EXTRACTED MATERIAL Block Start
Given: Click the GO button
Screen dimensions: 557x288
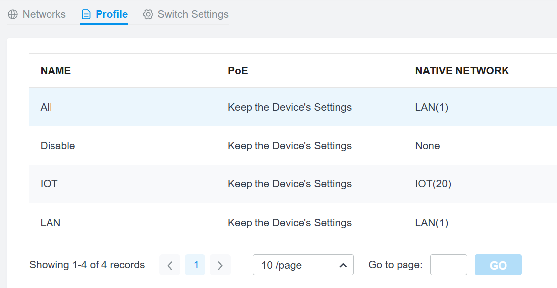Looking at the screenshot, I should pyautogui.click(x=498, y=265).
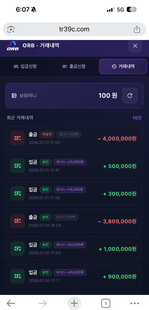Screen dimensions: 149x310
Task: Tap the red withdrawal icon for 4,000,000원
Action: click(18, 138)
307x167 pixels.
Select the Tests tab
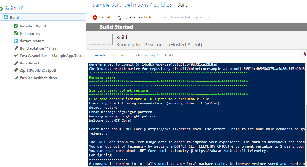click(x=168, y=55)
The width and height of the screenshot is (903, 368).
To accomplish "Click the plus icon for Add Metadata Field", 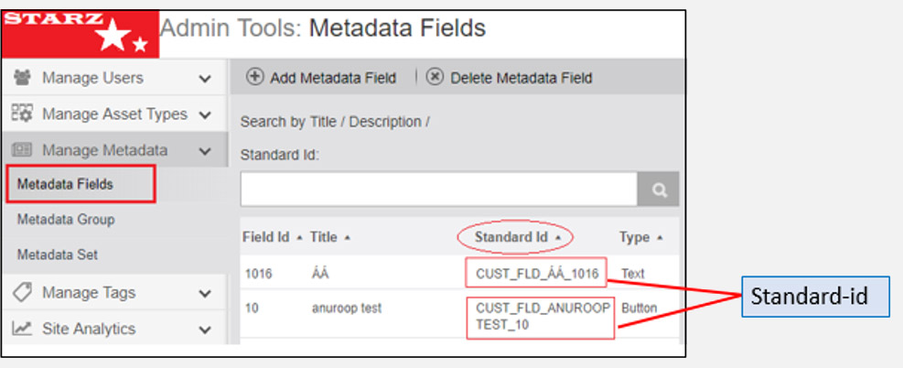I will pyautogui.click(x=255, y=78).
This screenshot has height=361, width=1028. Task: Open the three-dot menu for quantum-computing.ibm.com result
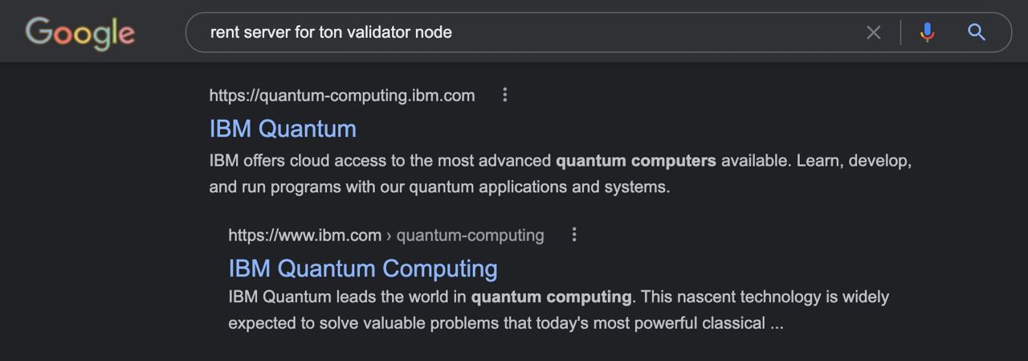(x=505, y=95)

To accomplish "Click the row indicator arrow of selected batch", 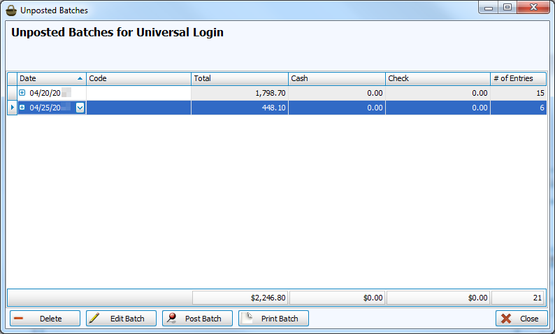I will [12, 107].
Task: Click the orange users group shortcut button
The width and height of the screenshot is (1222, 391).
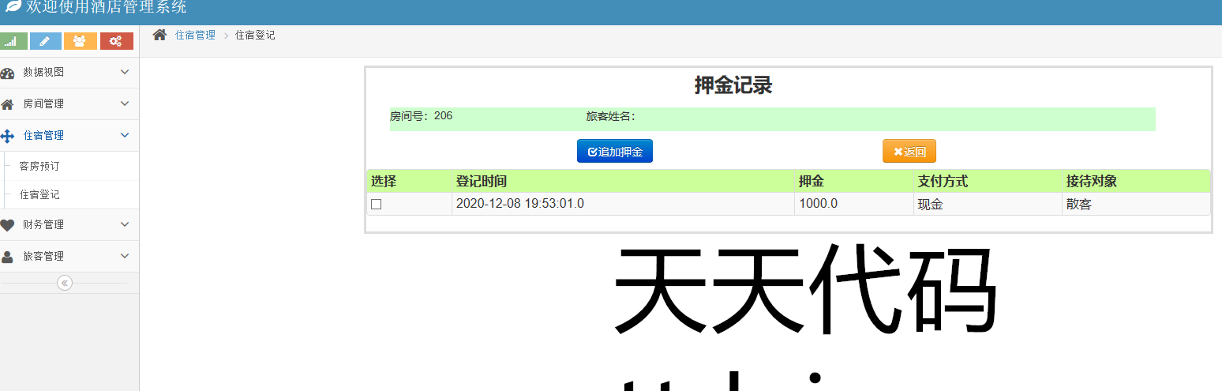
EXTRACTED MATERIAL Block End
** WORK INSTRUCTIONS **
If a line of the entries contains "button", it counts; give the total of such lines and nothing more.

** ANSWER TO THIS EXERCISE **
2